* [TRECHO PARA LEITURA]
┄┄┄┄┄┄┄┄┄┄

6. Quando se definiu
solenemente que a virgem Maria, Mãe de Deus, foi imune desde a sua concepção de
toda a mancha, logo os corações dos fiéis conceberam uma mais viva esperança de
que em breve o supremo magistério da Igreja definiria também o dogma da
assunção corpórea da virgem Maria ao céu.
Petições para
a definição dogmática
7. De fato, sucedeu
que não só os simples fiéis, mas até aqueles que, em certo modo, personificam
as nações ou as províncias eclesiásticas, e mesmo não poucos Padres do concílio
Vaticano pediram instantemente à Sé Apostólica esta definição.
8. Com o decurso do
tempo essas petições e votos não diminuíram, antes foram aumentando de dia para
dia em número e insistência. Com esse fim fizeram-se cruzadas de orações;
muitos e exímios teólogos intensificaram com ardor os seus estudos sobre este
ponto, quer em privado, quer nas universidades eclesiásticas ou nas outras
escolas de disciplinas sagradas; celebraram-se em muitas partes congressos
marianos nacionais e internacionais. Todos esses estudos e investigações
mostraram com maior realce que no depósito da fé cristã, confiado à Igreja,
também se encontrava a assunção da virgem Maria ao céu. E de ordinário a
conseqüência foi enviarem súplicas em que se pedia instantemente a definição
solene desta verdade.
9. Acompanhavam os
fiéis nessa piedosa insistência os seus sagrados pastores, os quais dirigiram a
esta cadeira de S. Pedro semelhantes petições em número muito considerável.

┄┄┄┄┄┄┄┄┄┄

* [EXTRATO DE DADOS]
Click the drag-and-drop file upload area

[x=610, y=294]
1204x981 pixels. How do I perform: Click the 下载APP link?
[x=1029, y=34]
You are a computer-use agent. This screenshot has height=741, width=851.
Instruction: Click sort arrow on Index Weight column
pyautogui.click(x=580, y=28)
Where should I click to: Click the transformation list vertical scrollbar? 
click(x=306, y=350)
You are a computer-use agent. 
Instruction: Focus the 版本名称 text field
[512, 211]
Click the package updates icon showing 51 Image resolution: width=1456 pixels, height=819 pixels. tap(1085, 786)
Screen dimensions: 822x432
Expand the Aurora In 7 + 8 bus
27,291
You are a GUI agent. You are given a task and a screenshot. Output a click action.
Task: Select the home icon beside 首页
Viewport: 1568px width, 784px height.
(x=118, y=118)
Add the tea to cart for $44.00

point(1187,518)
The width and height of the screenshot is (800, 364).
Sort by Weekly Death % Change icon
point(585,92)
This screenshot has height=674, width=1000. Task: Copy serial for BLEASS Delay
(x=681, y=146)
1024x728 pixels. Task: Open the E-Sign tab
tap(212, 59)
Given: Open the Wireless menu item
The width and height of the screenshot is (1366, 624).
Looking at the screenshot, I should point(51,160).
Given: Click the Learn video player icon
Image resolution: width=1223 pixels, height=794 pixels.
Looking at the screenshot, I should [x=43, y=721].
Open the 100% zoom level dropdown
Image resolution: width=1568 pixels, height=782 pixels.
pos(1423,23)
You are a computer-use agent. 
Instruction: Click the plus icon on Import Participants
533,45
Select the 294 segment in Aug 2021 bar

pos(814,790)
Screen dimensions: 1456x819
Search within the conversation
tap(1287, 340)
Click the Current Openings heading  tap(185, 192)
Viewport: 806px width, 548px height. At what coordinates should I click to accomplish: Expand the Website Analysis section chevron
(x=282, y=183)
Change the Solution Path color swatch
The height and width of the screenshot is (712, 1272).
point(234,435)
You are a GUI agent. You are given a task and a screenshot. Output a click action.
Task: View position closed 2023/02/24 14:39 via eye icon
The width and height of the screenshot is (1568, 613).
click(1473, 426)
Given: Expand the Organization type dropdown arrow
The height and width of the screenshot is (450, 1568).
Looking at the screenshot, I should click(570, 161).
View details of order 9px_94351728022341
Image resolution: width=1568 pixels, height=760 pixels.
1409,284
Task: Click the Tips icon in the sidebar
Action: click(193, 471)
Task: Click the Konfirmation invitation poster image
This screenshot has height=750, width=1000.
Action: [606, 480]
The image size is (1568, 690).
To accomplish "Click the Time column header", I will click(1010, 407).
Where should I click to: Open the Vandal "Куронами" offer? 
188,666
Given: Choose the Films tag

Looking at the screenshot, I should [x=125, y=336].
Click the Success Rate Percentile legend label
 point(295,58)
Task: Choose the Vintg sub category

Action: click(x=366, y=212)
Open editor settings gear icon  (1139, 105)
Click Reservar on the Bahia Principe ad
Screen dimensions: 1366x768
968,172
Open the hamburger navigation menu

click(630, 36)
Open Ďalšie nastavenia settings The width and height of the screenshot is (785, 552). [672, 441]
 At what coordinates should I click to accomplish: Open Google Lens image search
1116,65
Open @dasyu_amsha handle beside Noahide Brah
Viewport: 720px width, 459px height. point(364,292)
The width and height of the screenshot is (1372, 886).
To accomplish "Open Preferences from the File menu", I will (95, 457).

┄┄┄┄┄┄┄┄┄┄

* [O QUE SE PEDE]
a: De acordo com o trecho sobre a assunção de Maria, que tipo de congressos se celebraram em muitas partes?
b: Transcreva do trecho sobre a assunção de Maria a passagem entre "6. Quando se" e "Apostólica esta definição.", inclusive.

* [RESPOSTAS EM ORDEM]
a: Congressos marianos nacionais e internacionais.

b:
6. Quando se definiu
solenemente que a virgem Maria, Mãe de Deus, foi imune desde a sua concepção de
toda a mancha, logo os corações dos fiéis conceberam uma mais viva esperança de
que em breve o supremo magistério da Igreja definiria também o dogma da
assunção corpórea da virgem Maria ao céu.
Petições para
a definição dogmática
7. De fato, sucedeu
que não só os simples fiéis, mas até aqueles que, em certo modo, personificam
as nações ou as províncias eclesiásticas, e mesmo não poucos Padres do concílio
Vaticano pediram instantemente à Sé Apostólica esta definição.